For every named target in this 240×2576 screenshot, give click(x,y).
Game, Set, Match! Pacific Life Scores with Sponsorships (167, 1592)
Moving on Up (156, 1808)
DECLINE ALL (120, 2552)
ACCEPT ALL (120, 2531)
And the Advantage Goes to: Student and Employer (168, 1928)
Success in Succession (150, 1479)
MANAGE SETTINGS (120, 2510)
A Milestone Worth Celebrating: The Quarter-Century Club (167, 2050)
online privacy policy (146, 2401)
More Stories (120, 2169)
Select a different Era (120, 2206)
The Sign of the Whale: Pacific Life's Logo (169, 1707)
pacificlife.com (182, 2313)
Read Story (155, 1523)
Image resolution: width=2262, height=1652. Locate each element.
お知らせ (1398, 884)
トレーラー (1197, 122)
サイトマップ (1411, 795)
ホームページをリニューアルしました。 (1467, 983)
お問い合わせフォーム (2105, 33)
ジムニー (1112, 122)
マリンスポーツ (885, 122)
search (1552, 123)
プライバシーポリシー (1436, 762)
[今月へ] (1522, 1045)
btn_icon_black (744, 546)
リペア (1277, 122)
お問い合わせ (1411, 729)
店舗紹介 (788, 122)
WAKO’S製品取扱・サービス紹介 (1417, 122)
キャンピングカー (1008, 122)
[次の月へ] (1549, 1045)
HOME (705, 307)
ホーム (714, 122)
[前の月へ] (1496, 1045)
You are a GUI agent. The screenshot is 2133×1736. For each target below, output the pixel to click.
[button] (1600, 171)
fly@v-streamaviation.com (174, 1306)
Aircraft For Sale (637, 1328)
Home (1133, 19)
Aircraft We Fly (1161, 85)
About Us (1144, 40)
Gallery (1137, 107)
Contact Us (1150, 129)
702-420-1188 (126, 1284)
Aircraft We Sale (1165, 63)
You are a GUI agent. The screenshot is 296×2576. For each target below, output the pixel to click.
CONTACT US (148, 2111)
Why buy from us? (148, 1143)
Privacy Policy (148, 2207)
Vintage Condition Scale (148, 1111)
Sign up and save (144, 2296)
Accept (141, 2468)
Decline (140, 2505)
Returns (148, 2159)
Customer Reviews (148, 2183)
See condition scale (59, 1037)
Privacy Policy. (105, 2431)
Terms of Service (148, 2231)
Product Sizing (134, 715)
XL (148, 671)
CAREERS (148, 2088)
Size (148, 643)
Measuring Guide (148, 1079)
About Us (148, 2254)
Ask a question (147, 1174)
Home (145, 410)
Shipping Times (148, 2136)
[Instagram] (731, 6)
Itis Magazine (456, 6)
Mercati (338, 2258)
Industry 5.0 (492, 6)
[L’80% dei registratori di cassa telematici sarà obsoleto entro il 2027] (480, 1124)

......

EXERCISE OBJECTIVE » An exact reproduction of all the entries, complete to the last line, is needed.

WRITTEN RESPONSE »
For every named target in this 240×2576 screenshot, give click(x,y).
Game, Set, Match! Pacific Life Scores with Sponsorships (167, 1592)
Moving on Up (156, 1808)
DECLINE ALL (120, 2552)
ACCEPT ALL (120, 2531)
And the Advantage Goes to: Student and Employer (168, 1928)
Success in Succession (150, 1479)
MANAGE SETTINGS (120, 2510)
A Milestone Worth Celebrating: The Quarter-Century Club (167, 2050)
online privacy policy (146, 2401)
More Stories (120, 2169)
Select a different Era (120, 2206)
The Sign of the Whale: Pacific Life's Logo (169, 1707)
pacificlife.com (182, 2313)
Read Story (155, 1523)
Image resolution: width=2262, height=1652. Locate each element.
お知らせ (1398, 884)
トレーラー (1197, 122)
サイトマップ (1411, 795)
ホームページをリニューアルしました。 (1467, 983)
お問い合わせフォーム (2105, 33)
ジムニー (1112, 122)
マリンスポーツ (885, 122)
search (1552, 123)
プライバシーポリシー (1436, 762)
[今月へ] (1522, 1045)
btn_icon_black (744, 546)
リペア (1277, 122)
お問い合わせ (1411, 729)
店舗紹介 (788, 122)
WAKO’S製品取扱・サービス紹介 (1417, 122)
キャンピングカー (1008, 122)
[次の月へ] (1549, 1045)
HOME (705, 307)
ホーム (714, 122)
[前の月へ] (1496, 1045)
You are a GUI agent. The screenshot is 2133×1736. For each target below, output the pixel to click.
[button] (1600, 171)
fly@v-streamaviation.com (174, 1306)
Aircraft For Sale (637, 1328)
Home (1133, 19)
Aircraft We Fly (1161, 85)
About Us (1144, 40)
Gallery (1137, 107)
Contact Us (1150, 129)
702-420-1188 (126, 1284)
Aircraft We Sale (1165, 63)
You are a GUI agent. The screenshot is 296×2576. For each target below, output the pixel to click.
CONTACT US (148, 2111)
Why buy from us? (148, 1143)
Privacy Policy (148, 2207)
Vintage Condition Scale (148, 1111)
Sign up and save (144, 2296)
Accept (141, 2468)
Decline (140, 2505)
Returns (148, 2159)
Customer Reviews (148, 2183)
See condition scale (59, 1037)
Privacy Policy. (105, 2431)
Terms of Service (148, 2231)
Product Sizing (134, 715)
XL (148, 671)
CAREERS (148, 2088)
Size (148, 643)
Measuring Guide (148, 1079)
About Us (148, 2254)
Ask a question (147, 1174)
Home (145, 410)
Shipping Times (148, 2136)
[Instagram] (731, 6)
Itis Magazine (456, 6)
Mercati (338, 2258)
Industry 5.0 (492, 6)
[L’80% dei registratori di cassa telematici sarà obsoleto entro il 2027] (480, 1124)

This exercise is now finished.